To the start Frontend development course We are sharing an article, the author of which decided, perhaps, to slightly change the way Tailwind is perceived, to talk about both the positive and negative aspects of the framework, especially in the context of working with multilingual sites.

Things I find interesting

You don’t need to close the file with HTML

The main headline on the official Tailwind website reads:

Create modern websites quickly without ever leaving HTML.

I agree that writing code in one place can be faster than switching between different files. However, leaving my HTML aside is no problem for me. This can help to switch context between markup and styles. Separating HTML and CSS files can help me focus better on the task at hand. However, when markup and styles mix, when you are working on a complex, multilingual, responsive site and UI with themes, things can go awry.

When I work with Tailwind, it’s like holding two pens, one for sketching and the other for coloring. Writing markup and CSS at the same time reminds me of those two handles.

Tailwind is very different in that the colored pen has limitations or constraints. In other words, you can only paint with preset colors. For me, it’s better to focus on writing accessible, semantic markup and then work on styling separately.

Design constraints

In a design system, we usually define color, spacing, size, and other properties. The developer’s job is greatly simplified when there are limits to what he can do. Tailwind has some nice constraints.

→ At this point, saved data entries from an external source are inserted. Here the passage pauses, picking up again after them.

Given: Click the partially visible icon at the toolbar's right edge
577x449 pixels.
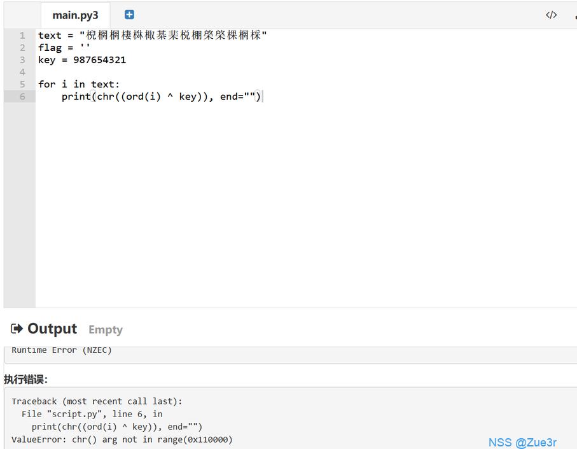Looking at the screenshot, I should point(574,15).
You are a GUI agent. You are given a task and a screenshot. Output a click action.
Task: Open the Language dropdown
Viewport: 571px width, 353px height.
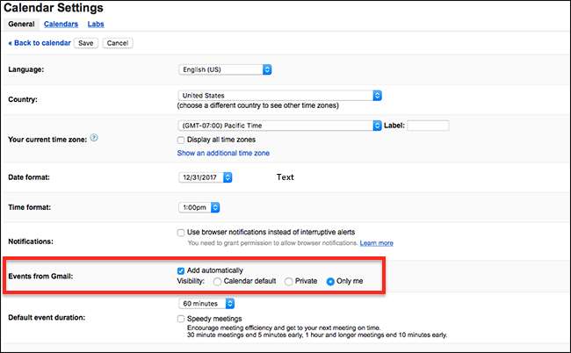coord(225,68)
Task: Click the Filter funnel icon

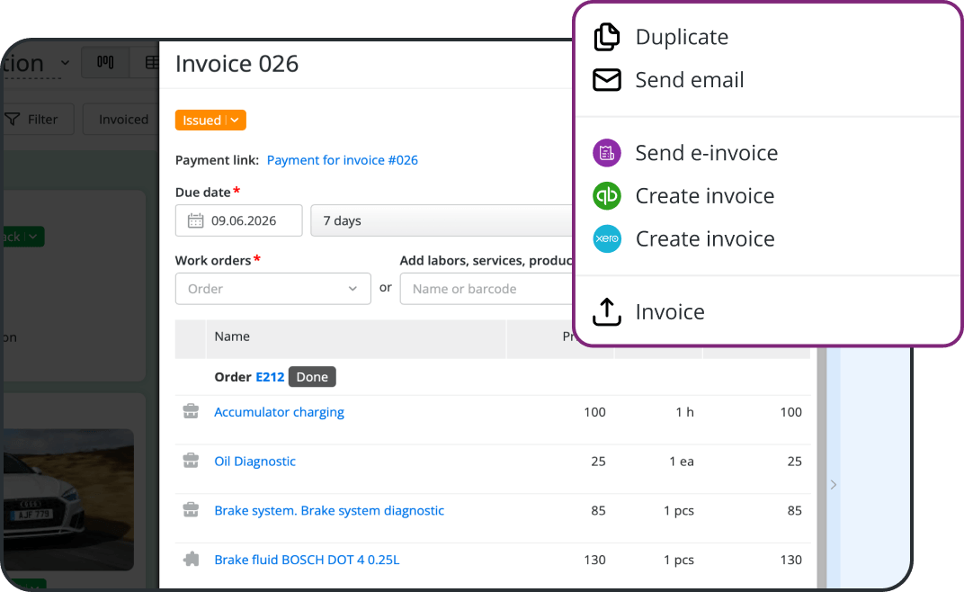Action: coord(13,120)
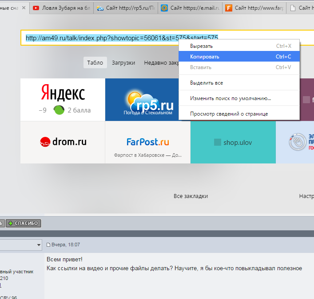The height and width of the screenshot is (299, 314).
Task: Open the FarPost.ru speed dial tile
Action: 147,142
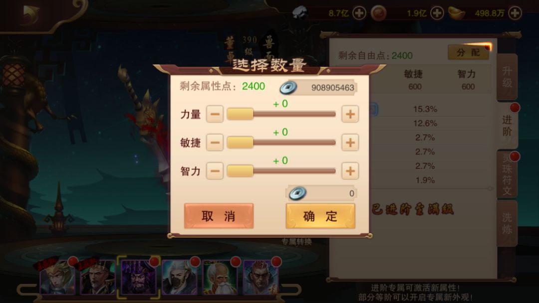Image resolution: width=539 pixels, height=303 pixels.
Task: Select the masked white-haired hero portrait
Action: click(x=180, y=277)
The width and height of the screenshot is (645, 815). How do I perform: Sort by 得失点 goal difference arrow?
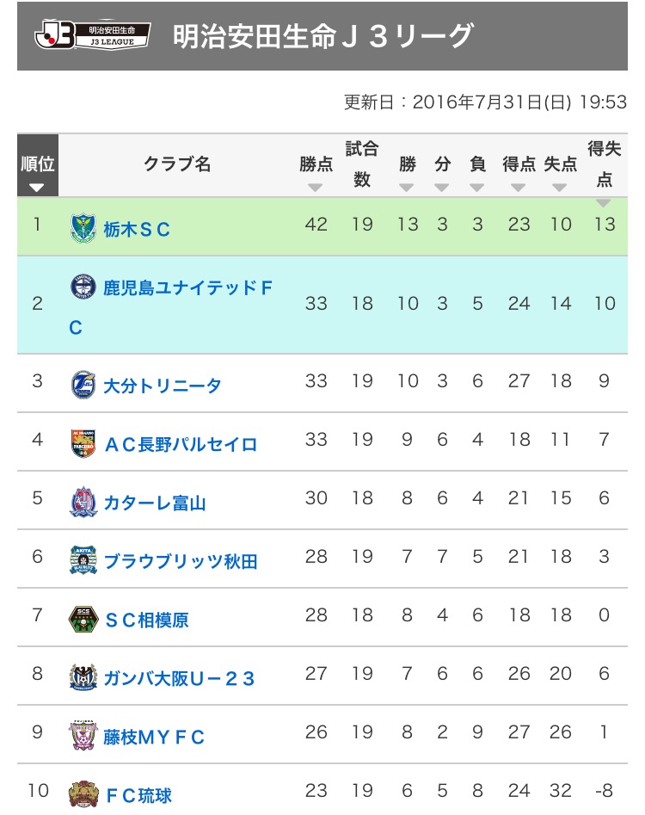click(x=604, y=202)
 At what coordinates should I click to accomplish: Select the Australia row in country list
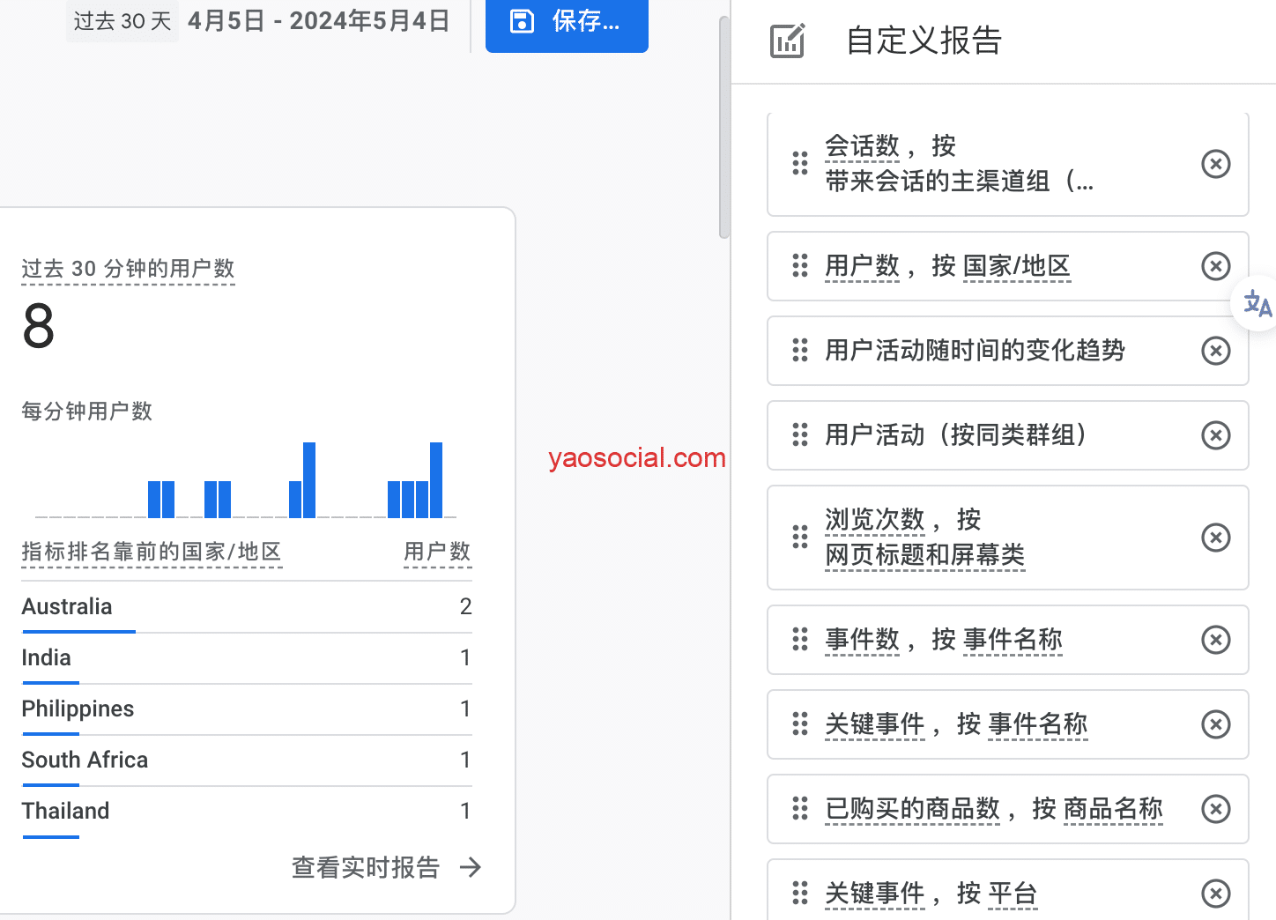pos(247,607)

The idea of ​​defining custom config files is very useful.

Naming CSS classes

You don’t need to think about CSS class names and can speed up the implementation of layouts on the web. I find this helpful when your boss writes to you that there is an urgent landing page that needs to be done today and you only have 3 hours to write it. Tailwind can help you get things done quickly.

However, if you stick to the separation of markup and styles, development will take much longer. Another useful use of Tailwind is competition or hackathon. The most important thing at such events is to do work and get something for it. Nobody cares about how you wrote the CSS, right?

What I disagree with

Tailwind is not a utility-first framework

A subheading on their website says CSS Tailwind:

First of all, a utilitarian CSS framework, contains classes like …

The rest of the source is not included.